Tuesday, 23 October 2012
Planning an Assembly Item
In the same way as you would when planning a lesson, decide on your learning objectives. Keep them few and simple. You'll have at most 10 minutes to fill, and you'll have to spend some time giving out information. What you choose is less important than the ways in which you help your pupils build a positive group identity, and in making the values and purposes of the school their own. Assemblies, are important in supporting the social, moral and spiritual growth of your pupils.
Use music to set the mood, turning it off is a clear signal to even the largest groups that you're about to begin. Don't be afraid to use new technologies - a laptop and a portable projector can produce images that everyone in a large hall can see, and can let you share content from any medium.
Assembly rooms are bigger than classrooms. Will everyone be able to hear you? What about lines of sight - will everyone be able to see you?
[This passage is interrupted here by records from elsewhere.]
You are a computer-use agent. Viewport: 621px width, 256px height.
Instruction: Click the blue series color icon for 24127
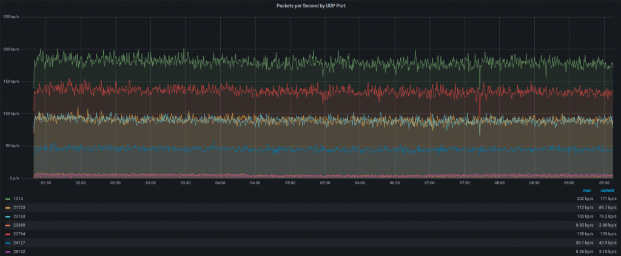tap(7, 243)
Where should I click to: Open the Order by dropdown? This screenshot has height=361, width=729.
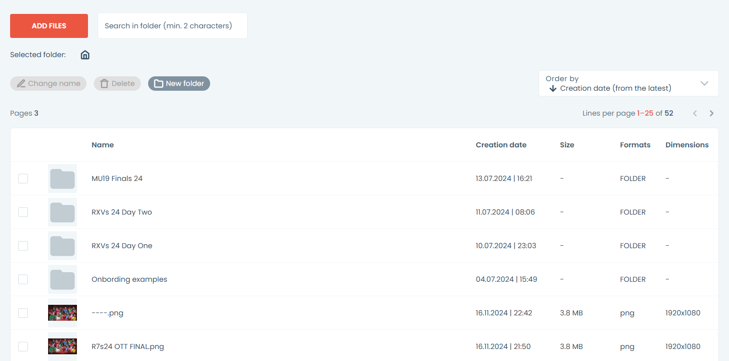[628, 84]
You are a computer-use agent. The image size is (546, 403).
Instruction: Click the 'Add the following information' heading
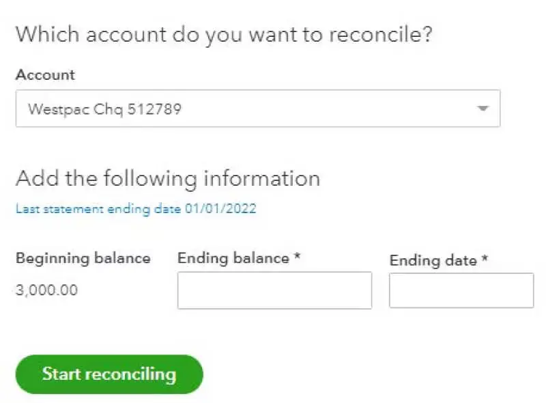point(167,179)

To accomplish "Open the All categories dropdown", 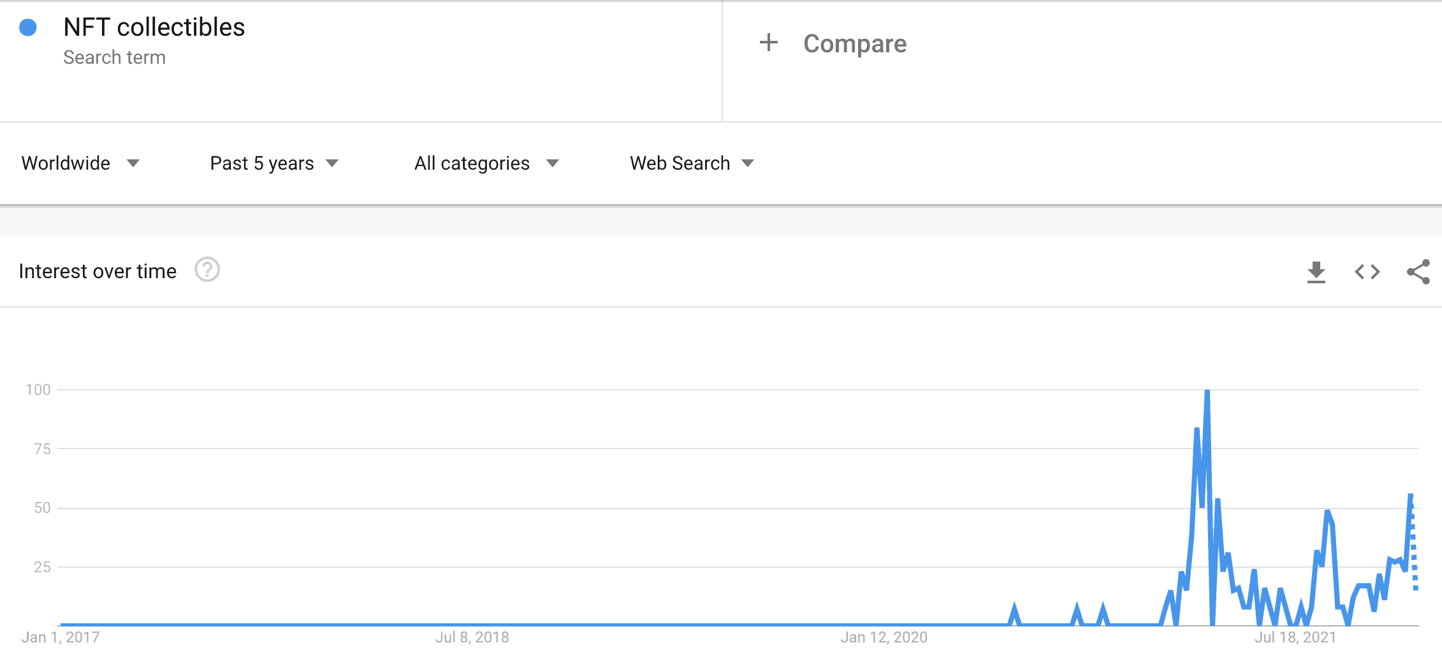I will [x=486, y=163].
If you have visual aids, are they big enough to be visible from a distance?
Eye contact is especially important when you're working with large groups, so pick three or four pupils in different parts of the room, and make eye contact with each of them in turn. You'll look engaged with the audience. Aim to involve your audience. If the core of your item is a story, begin by asking questions to help pupils focus on its subject, and remember that stories are better told than read.
Master the bones of the story then improvise around that structure. What you say will sound more personal and convincing. Remember to speak more slowly than usual, too. Give your words time to sink in.
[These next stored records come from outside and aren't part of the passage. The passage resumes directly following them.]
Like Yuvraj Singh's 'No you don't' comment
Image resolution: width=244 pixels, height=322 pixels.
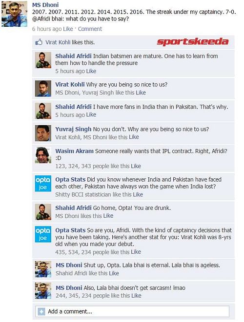pos(134,137)
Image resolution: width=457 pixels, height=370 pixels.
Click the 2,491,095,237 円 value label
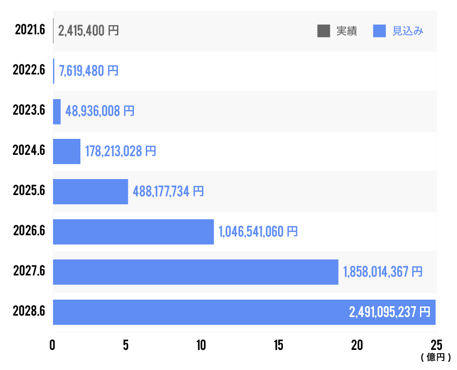(x=389, y=312)
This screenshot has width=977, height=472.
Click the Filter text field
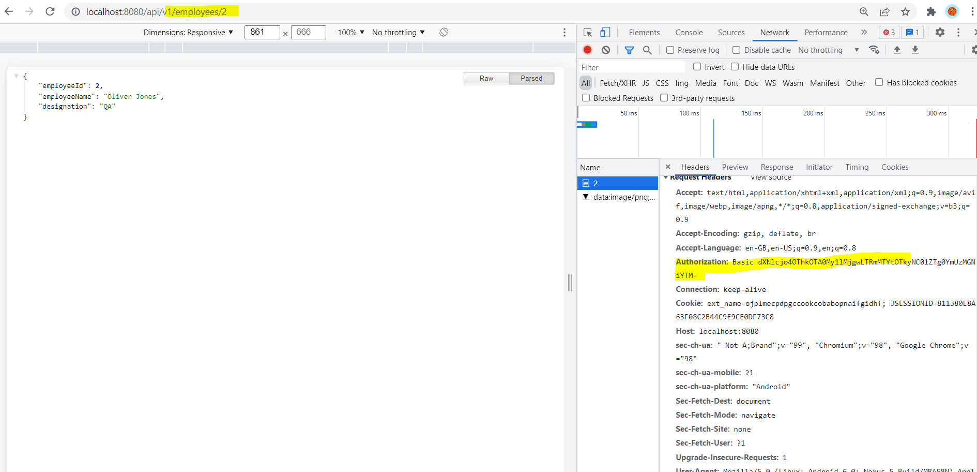(631, 67)
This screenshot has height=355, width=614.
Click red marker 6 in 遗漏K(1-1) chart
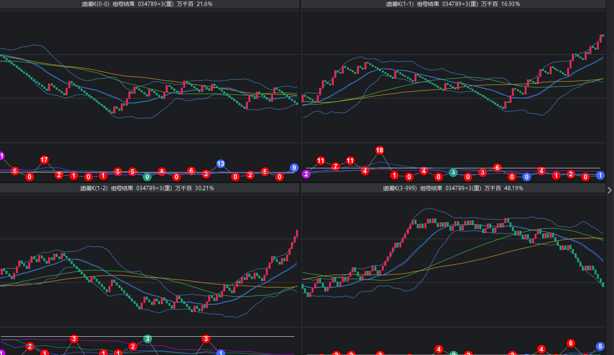(497, 168)
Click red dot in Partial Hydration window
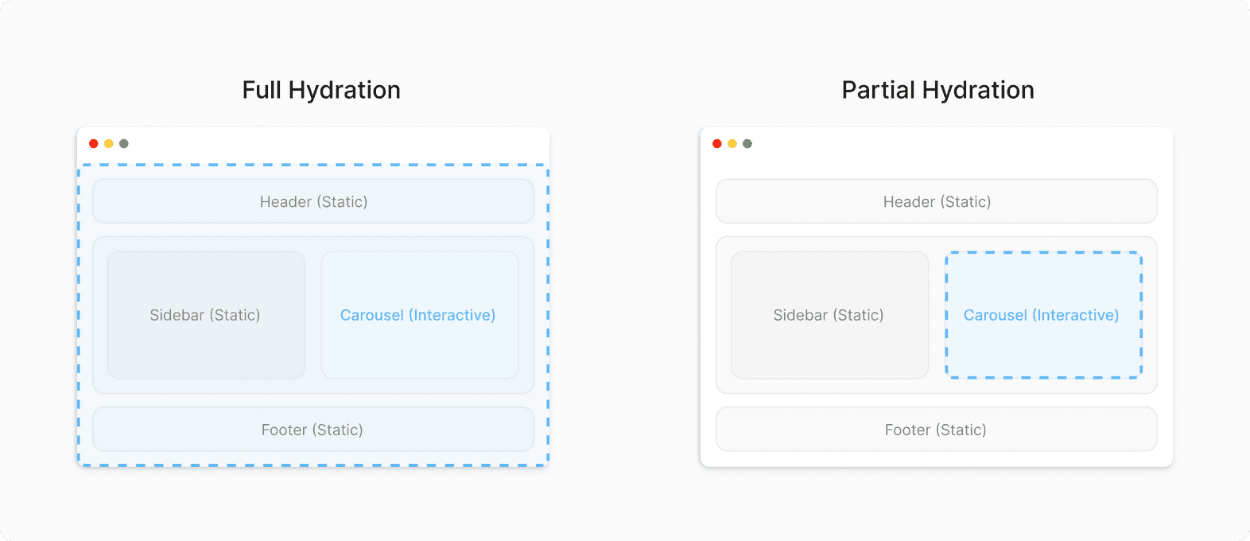The width and height of the screenshot is (1250, 541). [717, 144]
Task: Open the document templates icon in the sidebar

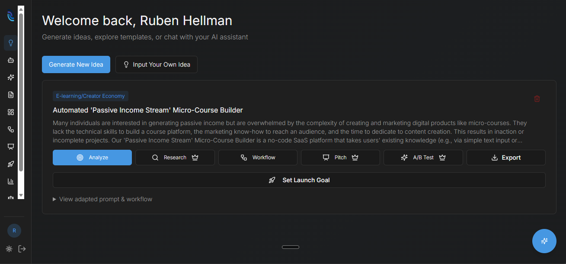Action: coord(10,94)
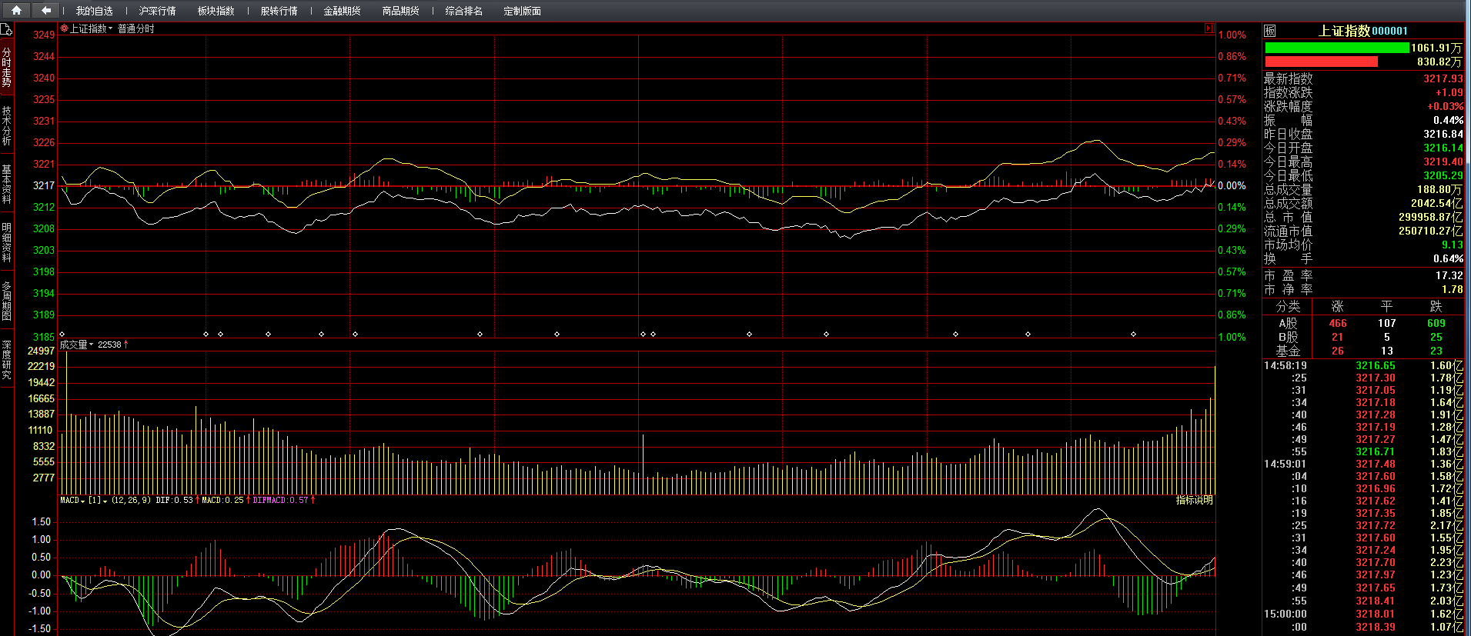Viewport: 1471px width, 636px height.
Task: Click the green buy volume bar
Action: coord(1337,48)
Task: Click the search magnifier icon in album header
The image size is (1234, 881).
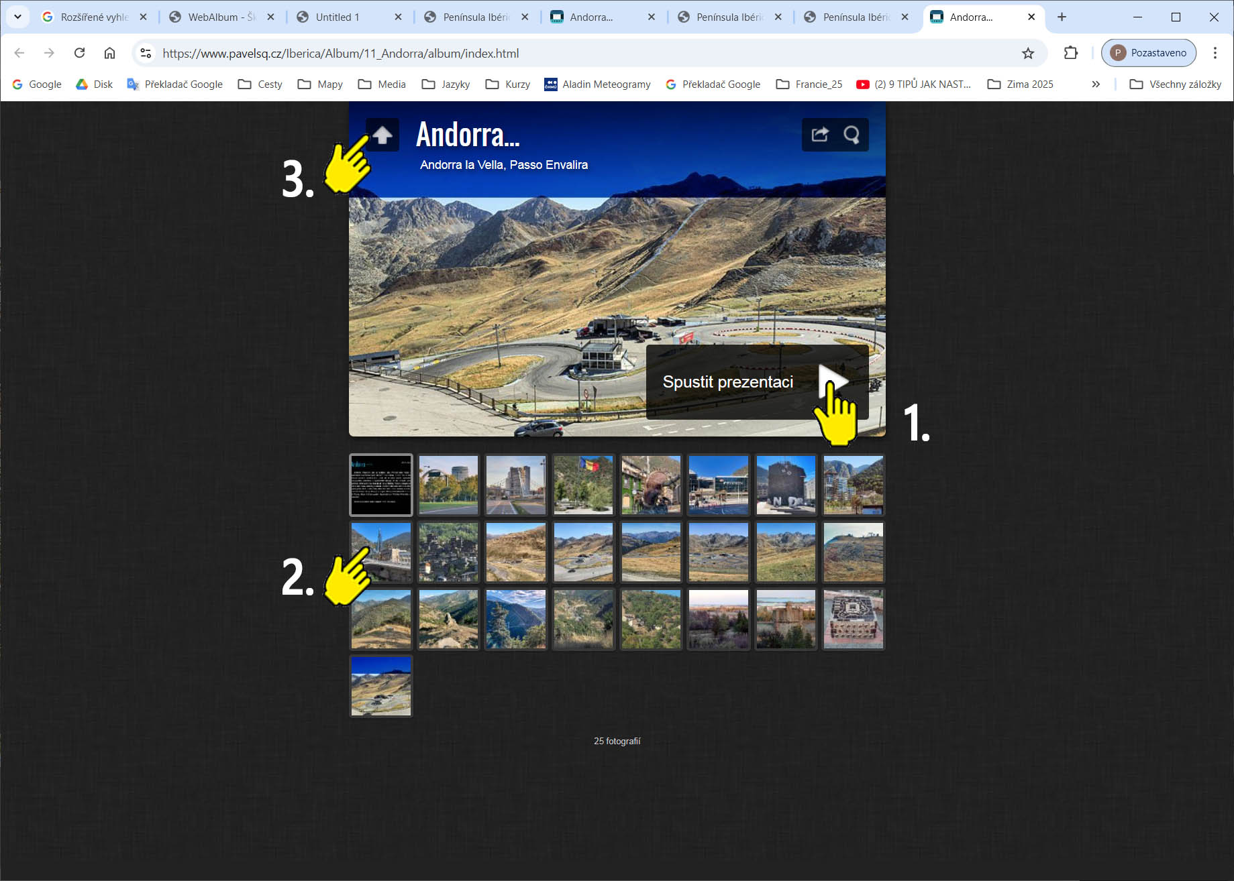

Make pupils work. If one of your learning objectives is to get them to examine and to change their views on an issue, begin by taking a vote to establish what they think before your presentation, and take another after it.
Use your tutor group or class to research and deliver their own presentation, perhaps as a short play or interview. It's a good use of tutorial time, and will involve the performers in real learning. Relate the subject of your assembly to pupils' own experience - take news items as your starting point, or situations from soap opera (or, even better, from The Simpsons). Help them take what they know and encourage them to think about it, and reflect on their own experience
Finally, remember that pupils will be going off to lessons after you've finished with them, so don't over-excite them. Your colleagues won't thank you if they have to spend too much of the lesson to calm them down. End your assembly with a couple of minutes for reflection.
Ideas for Assembly Items
• Keep it simple. There is plenty of time for all-singing, all-dancing extravaganzas once you have found your feet.
• Encourage children to brainstorm when you are planning your class assembly. Even young children will come up with exciting and fresh ideas.
• Child-generated props, masks and costumes add to the fun.
• Involve parents. Does your school usually invite parents to class assemblies? It may be a nice idea to record the assembly on video. The children will love to watch themselves performing, and working parents will appreciate the opportunity to see the assembly, although some schools and local authorities have policies that would preclude this.
• Ensure that every child has a part to play. No one must feel left out.
• Don't get too stressed about it. Assemblies should not interfere with classroom time.
Assemblies are unfortunately rife with opportunities for enterprising individuals to create havoc. Make sure your class understands that you expect them to file in and out calmly, and praise those who do, as well as children who have been particularly co-operative. Position your children carefully. Separate any noisy cliques and friendship groups. Position any who can be disruptive at the end of the line and sit within calming distance. A touch on the shoulder and a stern look are often enough to quieten a child. If not, you are close enough to remove offenders quietly.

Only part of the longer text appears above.